The applicant made a statutory declaration on 13 March 2019 and gave oral evidence and was cross-examined.
The applicant is an Aboriginal man and has lived most of his life in Northern New South Wales in the Aboriginal community where he grew up.
He had a difficult childhood and left school in Year 9. He has poor literacy. He has a poor driving record and numerous drink driving offences and offences of driving whilst disqualified. He has not had any driving offences since 2010 and is currently awaiting the outcome of his application to regain his licence. He was charged approximately 35 years ago with a break enter and steal offence however pursuant to the then s 556A of the Crimes Act 1900 no conviction was recorded.
He says his recollection of the disqualifying offence is poor. He was drinking and had also been smoking cannabis. He does not deny the offence and he says he is very ashamed by his conduct. His evidence is that he has greatly reduced the amount he now drinks although he acknowledged in his oral evidence that when he does drink he probably has around five or six schooners every couple of days.
[2]
Evidence of Dr Katie Seidler
The applicant relies on a report dated 12 November 2018 of Dr Katie Seidler, Clinical and Forensic Psychologist who has clinical and research interests in sexual offenders and the assessment of risk of re-offending. Dr Seidler also gave oral evidence and was cross-examined.
In brief, Dr Seidler's evidence is that the applicant poses a low risk to the safety of children and young people and specifically a low risk of sexual offending with children. She says the applicant has a number of protective factors including a prosocial sexual identity, sexual interests and general prosocial nature which she says is demonstrated by his positive and productive involvement in his local community. These factors temper his risk of re-offending according to Dr Seidler. She says it is difficult to identify any risk factors related to his past sexual offending behaviour other than being substance affected coupled with unsophisticated reasoning relating to complex human interactions and concepts such as appreciating someone else's emotional experience. Dr Seidler considers the disqualifying offence seems to have been a function of the applicant's substance abuse and "unsophisticated sociocognitive reasoning" and concluded that it was an aberration.

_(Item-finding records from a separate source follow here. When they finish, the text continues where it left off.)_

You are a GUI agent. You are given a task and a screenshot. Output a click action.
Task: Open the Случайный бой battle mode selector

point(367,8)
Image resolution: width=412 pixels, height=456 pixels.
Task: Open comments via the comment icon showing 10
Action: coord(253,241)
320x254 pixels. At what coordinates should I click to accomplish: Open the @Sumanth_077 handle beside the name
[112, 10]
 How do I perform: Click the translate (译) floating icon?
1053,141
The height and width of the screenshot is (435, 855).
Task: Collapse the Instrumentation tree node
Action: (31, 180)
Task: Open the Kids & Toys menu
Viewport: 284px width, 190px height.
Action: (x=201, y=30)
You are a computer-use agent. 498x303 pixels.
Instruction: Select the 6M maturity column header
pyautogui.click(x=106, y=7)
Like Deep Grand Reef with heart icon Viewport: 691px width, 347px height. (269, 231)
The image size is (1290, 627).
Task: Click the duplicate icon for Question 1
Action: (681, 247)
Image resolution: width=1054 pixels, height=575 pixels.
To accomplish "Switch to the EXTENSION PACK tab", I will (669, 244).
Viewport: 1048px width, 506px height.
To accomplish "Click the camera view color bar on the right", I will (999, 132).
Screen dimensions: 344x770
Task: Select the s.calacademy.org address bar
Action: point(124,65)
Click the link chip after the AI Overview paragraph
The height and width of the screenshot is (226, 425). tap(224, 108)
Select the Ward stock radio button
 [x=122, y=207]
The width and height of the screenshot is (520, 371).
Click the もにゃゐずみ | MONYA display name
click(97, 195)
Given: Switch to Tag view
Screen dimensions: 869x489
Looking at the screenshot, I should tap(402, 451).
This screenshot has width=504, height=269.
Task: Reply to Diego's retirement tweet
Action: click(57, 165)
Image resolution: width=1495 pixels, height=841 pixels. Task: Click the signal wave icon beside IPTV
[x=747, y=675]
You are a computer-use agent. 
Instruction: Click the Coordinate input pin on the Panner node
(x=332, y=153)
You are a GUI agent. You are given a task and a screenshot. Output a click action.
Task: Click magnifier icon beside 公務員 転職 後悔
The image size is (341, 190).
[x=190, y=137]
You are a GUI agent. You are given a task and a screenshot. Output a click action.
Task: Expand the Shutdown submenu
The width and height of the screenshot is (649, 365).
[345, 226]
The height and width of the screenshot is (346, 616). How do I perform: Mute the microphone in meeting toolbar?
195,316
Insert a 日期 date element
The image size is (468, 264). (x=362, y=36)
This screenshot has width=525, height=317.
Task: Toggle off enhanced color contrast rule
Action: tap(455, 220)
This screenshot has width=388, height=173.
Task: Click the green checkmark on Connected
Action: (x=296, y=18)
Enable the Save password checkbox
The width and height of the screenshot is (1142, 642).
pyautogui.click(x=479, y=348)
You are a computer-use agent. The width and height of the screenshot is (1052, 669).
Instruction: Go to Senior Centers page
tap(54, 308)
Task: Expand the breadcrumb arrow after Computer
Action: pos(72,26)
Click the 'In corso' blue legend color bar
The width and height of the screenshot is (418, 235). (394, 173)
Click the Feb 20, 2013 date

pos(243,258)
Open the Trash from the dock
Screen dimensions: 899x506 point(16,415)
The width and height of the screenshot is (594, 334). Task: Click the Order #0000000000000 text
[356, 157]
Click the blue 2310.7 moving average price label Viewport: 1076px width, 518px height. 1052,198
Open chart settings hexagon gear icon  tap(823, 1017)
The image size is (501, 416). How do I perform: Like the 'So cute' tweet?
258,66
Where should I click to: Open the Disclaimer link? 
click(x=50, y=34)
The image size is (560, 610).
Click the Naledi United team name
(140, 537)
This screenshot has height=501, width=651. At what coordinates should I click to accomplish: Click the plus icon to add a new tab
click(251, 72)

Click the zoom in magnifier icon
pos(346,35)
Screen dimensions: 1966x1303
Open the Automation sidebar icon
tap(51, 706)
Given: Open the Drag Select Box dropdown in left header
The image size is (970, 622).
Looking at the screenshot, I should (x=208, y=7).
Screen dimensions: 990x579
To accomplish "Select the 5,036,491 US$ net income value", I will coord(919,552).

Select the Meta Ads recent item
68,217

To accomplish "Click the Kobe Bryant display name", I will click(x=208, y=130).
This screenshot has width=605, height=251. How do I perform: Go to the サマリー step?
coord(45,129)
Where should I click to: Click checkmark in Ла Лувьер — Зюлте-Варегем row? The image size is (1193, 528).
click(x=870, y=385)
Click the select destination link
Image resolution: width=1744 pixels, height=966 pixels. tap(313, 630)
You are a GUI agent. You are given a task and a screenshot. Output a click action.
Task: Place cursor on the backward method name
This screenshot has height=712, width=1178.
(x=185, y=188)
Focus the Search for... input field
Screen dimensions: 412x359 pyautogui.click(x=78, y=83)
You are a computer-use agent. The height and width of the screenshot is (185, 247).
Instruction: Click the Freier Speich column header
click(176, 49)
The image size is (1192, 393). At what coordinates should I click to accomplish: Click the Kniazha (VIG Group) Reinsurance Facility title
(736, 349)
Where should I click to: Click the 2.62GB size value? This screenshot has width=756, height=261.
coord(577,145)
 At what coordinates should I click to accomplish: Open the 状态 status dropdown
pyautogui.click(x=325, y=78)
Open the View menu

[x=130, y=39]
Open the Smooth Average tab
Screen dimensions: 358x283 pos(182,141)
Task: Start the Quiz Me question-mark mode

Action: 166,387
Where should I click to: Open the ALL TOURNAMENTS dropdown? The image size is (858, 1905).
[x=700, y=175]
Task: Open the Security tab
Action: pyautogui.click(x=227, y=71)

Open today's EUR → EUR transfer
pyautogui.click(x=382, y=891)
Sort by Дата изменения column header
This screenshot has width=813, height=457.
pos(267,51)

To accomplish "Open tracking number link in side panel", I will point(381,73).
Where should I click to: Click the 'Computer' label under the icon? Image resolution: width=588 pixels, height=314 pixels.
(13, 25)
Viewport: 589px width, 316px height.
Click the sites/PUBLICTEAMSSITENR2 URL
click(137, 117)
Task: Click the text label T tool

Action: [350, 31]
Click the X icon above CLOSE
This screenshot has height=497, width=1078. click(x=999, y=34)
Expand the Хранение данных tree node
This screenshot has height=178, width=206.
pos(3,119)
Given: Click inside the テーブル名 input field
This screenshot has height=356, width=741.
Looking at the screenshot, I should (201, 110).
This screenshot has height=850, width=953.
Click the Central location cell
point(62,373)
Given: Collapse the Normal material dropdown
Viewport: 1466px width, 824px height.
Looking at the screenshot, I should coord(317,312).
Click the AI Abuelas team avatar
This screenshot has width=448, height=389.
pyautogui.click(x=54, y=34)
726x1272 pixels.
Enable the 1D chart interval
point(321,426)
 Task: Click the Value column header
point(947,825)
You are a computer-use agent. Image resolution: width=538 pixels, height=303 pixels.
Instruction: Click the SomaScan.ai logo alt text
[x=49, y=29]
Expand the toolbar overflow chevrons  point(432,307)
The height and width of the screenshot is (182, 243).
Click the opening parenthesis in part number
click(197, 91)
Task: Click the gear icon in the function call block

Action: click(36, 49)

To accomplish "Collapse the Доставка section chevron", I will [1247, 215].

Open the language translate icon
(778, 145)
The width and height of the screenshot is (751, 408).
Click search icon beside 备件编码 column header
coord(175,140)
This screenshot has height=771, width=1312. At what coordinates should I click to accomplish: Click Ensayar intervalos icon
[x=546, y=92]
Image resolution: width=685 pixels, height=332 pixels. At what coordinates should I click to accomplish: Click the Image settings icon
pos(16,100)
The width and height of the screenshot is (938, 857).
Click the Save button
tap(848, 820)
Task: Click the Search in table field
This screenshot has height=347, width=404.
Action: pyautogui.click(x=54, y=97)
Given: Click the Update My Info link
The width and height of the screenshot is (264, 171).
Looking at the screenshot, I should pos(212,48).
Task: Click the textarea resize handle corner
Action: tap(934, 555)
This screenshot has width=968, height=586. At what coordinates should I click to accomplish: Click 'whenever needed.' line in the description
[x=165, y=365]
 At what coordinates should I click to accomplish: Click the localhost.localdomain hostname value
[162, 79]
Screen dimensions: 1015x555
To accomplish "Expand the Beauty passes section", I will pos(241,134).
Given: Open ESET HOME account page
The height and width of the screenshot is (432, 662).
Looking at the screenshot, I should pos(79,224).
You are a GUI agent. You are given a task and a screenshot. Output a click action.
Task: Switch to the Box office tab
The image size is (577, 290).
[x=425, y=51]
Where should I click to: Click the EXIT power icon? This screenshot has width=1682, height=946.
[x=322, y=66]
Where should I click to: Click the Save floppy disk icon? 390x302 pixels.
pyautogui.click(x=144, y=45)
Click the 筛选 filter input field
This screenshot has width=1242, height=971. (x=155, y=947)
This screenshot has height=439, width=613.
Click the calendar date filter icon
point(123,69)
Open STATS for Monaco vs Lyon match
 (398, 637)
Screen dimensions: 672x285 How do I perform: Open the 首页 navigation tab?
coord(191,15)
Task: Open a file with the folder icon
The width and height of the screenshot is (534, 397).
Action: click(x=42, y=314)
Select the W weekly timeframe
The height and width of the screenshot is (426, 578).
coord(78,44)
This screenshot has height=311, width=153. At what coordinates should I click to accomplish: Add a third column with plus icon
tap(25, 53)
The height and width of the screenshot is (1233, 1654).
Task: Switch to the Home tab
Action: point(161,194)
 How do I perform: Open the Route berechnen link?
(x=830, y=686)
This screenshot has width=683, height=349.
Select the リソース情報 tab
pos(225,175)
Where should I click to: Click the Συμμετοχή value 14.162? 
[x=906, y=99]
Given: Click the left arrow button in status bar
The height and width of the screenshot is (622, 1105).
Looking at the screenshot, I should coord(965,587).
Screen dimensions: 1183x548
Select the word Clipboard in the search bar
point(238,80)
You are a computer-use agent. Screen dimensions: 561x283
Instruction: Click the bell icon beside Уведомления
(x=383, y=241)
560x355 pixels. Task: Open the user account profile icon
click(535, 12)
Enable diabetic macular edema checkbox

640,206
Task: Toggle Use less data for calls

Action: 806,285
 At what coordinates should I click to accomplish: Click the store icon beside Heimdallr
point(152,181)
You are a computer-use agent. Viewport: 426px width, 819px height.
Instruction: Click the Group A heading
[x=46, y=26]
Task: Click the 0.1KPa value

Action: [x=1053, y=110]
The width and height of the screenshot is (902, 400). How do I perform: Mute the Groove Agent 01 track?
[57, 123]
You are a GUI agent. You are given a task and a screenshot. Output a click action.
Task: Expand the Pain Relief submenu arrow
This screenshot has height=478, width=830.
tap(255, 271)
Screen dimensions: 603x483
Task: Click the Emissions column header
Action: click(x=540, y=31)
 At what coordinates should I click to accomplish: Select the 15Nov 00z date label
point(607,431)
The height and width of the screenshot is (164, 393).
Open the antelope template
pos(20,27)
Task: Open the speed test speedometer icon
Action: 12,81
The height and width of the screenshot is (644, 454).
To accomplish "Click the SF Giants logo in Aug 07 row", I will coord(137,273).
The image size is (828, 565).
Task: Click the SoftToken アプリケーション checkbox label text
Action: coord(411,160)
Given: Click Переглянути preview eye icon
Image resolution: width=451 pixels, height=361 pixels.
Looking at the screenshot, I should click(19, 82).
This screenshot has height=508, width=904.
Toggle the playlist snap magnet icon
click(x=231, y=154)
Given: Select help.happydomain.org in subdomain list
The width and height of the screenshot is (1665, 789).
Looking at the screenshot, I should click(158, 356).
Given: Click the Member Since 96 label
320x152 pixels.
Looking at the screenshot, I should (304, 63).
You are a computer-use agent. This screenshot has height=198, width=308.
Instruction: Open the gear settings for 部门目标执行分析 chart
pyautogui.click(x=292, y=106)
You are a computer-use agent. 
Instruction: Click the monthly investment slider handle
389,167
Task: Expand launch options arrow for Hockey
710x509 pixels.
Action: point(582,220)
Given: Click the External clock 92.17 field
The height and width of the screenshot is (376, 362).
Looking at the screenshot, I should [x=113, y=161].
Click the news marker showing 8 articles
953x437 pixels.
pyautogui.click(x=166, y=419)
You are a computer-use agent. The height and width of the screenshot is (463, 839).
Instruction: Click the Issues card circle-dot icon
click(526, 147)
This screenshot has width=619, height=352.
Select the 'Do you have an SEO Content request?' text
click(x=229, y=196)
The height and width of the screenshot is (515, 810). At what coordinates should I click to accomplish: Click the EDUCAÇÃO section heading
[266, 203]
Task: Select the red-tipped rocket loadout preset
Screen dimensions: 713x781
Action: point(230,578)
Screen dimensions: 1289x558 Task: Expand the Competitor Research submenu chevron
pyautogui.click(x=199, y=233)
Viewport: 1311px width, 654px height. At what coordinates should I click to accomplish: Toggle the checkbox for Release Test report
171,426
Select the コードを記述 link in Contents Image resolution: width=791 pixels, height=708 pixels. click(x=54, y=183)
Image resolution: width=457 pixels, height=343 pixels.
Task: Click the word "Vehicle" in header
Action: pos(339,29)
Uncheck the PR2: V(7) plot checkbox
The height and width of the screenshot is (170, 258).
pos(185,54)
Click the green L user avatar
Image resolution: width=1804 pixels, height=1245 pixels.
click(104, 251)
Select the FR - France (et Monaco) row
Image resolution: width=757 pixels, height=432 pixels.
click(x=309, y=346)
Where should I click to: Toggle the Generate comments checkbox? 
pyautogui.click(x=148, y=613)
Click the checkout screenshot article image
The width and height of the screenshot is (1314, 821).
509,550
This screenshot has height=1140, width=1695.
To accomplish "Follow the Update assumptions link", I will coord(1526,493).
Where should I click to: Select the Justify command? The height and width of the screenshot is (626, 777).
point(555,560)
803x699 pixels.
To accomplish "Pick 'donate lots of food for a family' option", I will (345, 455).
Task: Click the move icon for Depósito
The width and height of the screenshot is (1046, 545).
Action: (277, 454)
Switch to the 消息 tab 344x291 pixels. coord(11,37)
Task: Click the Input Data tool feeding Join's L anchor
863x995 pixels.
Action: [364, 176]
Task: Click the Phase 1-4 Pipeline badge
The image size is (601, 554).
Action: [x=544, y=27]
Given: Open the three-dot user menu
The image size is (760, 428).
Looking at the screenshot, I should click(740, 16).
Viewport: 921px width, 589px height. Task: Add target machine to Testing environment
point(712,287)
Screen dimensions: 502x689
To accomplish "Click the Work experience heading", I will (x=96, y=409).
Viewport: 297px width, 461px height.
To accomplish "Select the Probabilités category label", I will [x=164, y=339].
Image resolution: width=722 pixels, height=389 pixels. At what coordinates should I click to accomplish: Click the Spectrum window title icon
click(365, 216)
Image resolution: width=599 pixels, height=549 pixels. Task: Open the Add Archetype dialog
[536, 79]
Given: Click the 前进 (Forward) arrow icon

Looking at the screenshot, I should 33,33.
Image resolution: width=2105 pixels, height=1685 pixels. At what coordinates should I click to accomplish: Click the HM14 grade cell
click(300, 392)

Dr Seidler says in her opinion there is no convincing evidence that the applicant should not be granted a Working with Children Check although she does say he would benefit from supervision and guidance in the workplace or in any capacity that he engages with children and young people or vulnerable others.
Dr Seidler's evidence was not contradicted by other expert opinion. Dr Seidler presented as a balanced and professional witness. We found her opinion to be well reasoned and persuasive.
[3]
Does the applicant pose a risk to the safety of children?
The Tribunal must also consider whether the applicant poses a risk to the safety of children, having regard to the factors in s 30(1) of the Act. The test to be applied is whether the risk posed by the applicant is "a real and appreciable risk in the sense of a risk that is greater than the risk of any adult preying on children": Commission for Children and Young People v V [2002] NSWSC 949 at [42]; BKE v Office of the Children's Guardian [2015] NSWSC 523 at [26].
Set out below are our findings in relation to each of the s 30 (1) factors.
[4]
The seriousness of the offences and the period of time since those offences occurred (s 30(1)(a) and (b)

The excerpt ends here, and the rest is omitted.